**Problem to work on:**
Answer these questions about the judicial ethics opinion, one line each:
(a) In what year was Opinion No. 218 issued?
(b) Before assuming the bench, what did the judge's private clinical practice include preparing?
(c) Under the third condition, what will the judge not voluntarily do while continuing to serve on the bench?

**Selected extract:**
COUNTY JUDGE AS PRACTICING PSYCHOLOGIST

Opinion No. 218 (1998)


FACTS: Prior to assuming the bench, a constitutional county court judge (who is also a licensed mental health professional) maintained a private clinical practice which included preparation of court-ordered social studies in adoption and child custody proceedings.

QUESTION: May a constitutional county court judge who is also a licensed mental health professional provide clinical and technical (but not legal) consultation to other licensed mental health professionals who are involved in the preparation of court ordered social studies? The consultations would only be given under the following conditions:

  1. the judge is not involved in the interview process, investigation or other information gathering activity required in conducting the studies;
  2. the judge would only consult with other licensed mental health professionals, and he would not be involved in frequent transactions with lawyers or other persons likely to come before the court on which the Judge serves;
  3. the judge will not voluntarily testify as an expert witness while continuing to serve on the bench;
  4. the fact that the judge was consulted in preparation of a social study report may be noted in the report by listing his name and professional credentials (absent his judicial title); however, a disclaimer will be given and no representation will be made that the judge holds a particular opinion or makes a specific recommendation regarding disposition of the case under study; and
  5. the judge would be compensated on a fee basis by the mental heath professional who employs him.

**Dataset entries:**
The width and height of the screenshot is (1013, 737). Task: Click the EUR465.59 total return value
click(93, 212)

...

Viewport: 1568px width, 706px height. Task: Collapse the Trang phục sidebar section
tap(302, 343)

**Task output:**
(a) 1998
(b) Court-ordered social studies in adoption and child custody proceedings
(c) Testify as an expert witness